Playing science's genetic lottery
By Michael Kanellos
Staff Writer, CNET News.com
April 12, 2006 4:00 AM PST
Years ago, materials chemist Angela Belcher wondered why an abalone's shell and man-made chalk were so different, even though both are made of calcium carbonate.
Her curiosity led to graduate school projects, a professorship at the Massachusetts Institute of Technology and, eventually, her co-founding of Cambrios Technologies which is looking at genetically engineered viruses to find proteins that will interact with metals and inorganic substances. The company is concentrating on a protein that could enable semiconductor makers to inexpensively insert an insulating layer of cobalt--a procedure that some manufacturers are testing and may use to make 32-nanometer chips by 2010.
"This is the way evolution works. You try lots of stuff and see what works," said Mike Knapp, CEO of Mountain View, Calif.-based Cambrios. The company is also working on a protein that could help LCD manufacturers build transparent transistors into their screens. "We wouldn't survive as humans if our proteins didn't manipulate things atom by atom."
The company's work exemplifies a revolutionary notion: In the next decade, single-celled animals might be some of the most important figures in high technology. Driving this trend is a small but growing number of start-ups and researchers that are trying to tap the power of the metabolic pathway--the complex chemical reactions inside a living organism that turn food into energy, body parts and waste products.
Biotech companies and food giants have exploited microbes for years: Brewing beer is a matter of harnessing microbe digestive processes, after all, and many modern medicines are based around naturally occurring proteins. But now scientists are trying to use proteins to enhance electronic devices and are devising methods to create proteins, such as genetic splicing and synthetic biology, which is part of what Cambrios does.
A protein dip for chips
Embedding a cobalt layer in a semiconductor now requires vaporizing, electroplating and scraping away metals. But in a process involving a protein manufactured by Silicon Valley-based Cambrios, a chip would only have to be dipped into two liquid solutions to get a cobalt layer.

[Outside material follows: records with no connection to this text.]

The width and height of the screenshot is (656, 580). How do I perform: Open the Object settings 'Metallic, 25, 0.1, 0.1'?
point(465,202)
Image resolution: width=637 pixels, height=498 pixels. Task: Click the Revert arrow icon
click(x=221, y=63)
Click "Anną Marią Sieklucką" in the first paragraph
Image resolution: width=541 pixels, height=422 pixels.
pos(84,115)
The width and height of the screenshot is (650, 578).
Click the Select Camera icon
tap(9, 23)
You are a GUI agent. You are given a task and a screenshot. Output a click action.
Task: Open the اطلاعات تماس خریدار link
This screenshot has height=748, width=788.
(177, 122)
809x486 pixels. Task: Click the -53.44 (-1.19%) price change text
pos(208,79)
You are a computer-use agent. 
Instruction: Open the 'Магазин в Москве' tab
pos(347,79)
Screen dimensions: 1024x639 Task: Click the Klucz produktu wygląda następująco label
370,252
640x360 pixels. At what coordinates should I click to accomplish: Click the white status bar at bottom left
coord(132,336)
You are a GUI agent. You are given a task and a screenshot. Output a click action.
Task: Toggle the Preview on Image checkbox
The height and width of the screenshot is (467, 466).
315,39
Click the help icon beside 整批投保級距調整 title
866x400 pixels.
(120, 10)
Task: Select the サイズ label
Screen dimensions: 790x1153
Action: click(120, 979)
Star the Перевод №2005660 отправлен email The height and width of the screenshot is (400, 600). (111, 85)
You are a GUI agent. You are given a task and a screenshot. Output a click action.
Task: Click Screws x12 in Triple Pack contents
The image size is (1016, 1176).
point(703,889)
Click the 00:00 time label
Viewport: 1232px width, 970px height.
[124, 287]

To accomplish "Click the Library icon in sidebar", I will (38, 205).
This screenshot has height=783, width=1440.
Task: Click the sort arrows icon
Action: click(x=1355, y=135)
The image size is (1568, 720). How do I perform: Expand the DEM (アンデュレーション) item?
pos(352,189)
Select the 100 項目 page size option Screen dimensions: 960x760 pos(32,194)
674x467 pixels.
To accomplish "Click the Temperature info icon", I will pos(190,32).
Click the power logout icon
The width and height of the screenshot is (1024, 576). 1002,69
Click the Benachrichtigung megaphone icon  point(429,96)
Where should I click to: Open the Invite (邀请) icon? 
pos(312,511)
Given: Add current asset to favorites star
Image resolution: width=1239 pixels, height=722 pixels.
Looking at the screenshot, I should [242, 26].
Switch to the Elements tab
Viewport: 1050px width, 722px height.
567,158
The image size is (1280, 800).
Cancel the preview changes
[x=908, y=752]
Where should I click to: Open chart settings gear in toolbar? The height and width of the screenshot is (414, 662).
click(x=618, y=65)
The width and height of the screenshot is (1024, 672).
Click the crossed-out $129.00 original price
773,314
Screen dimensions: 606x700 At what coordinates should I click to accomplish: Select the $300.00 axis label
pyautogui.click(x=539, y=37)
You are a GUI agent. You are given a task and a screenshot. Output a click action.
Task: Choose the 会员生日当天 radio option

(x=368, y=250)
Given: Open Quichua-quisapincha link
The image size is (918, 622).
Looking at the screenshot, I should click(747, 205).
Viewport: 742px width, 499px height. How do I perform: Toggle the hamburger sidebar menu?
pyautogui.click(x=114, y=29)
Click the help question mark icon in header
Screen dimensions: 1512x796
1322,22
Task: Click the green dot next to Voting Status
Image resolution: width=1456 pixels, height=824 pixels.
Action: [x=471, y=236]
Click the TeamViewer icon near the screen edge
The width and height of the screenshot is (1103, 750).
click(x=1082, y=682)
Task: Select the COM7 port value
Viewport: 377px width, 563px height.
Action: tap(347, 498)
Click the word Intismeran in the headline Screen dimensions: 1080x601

The key protein in the process binds with copper at one end and cobalt on the other. Chipmakers might start using the dip method with 32-nanometer manufacturing in four years. "It's a high-value, low-volume soup," said Hash Pakbaz, vice president of development.
"The first incarnation was where the protein was a product," said Jim Swartz, a professor of chemical engineering at Stanford University. "Now we have entered a phase where the protein isn't the product, but a means to an end."
Swartz and his colleagues have isolated an enzyme that uses sunlight to split water molecules. The enzyme--produced from the gene of one organism, helper proteins from another, and liquid extract from E. coli--could produce hydrogen for home heating systems or cars. The process of generating hydrogen is a natural one, Swartz said, but it does not involve living cells.
He is also conducting research on incorporating a protein found in red blood cells into water filters. "It allows water to go through pretty fast, but it excludes everything else," said Swartz, who recently founded a company called Fundamental Applied Biology to commercialize some of his research.
Other academic institutions are working on similar protein experiments. The University of Texas, for instance, wants to use proteins to lay out tiny arrays on chips.
In some ways, companies and researchers in this emerging field are playing the genetic lottery. They are breeding billions of viruses and other microbes, each with a slightly different genetic makeup. Then they try to determine if any of the proteins coming from any microbe will interact in an interesting way with something else.
Although the vast majority of these microorganisms don't yield usable proteins, it does not take much time to produce millions of genetically distinct viruses. Once an interesting protein is identified, researchers can clone the microbe to produce more or reverse-engineer the protein and reproduce it with standard chemical-industry processes.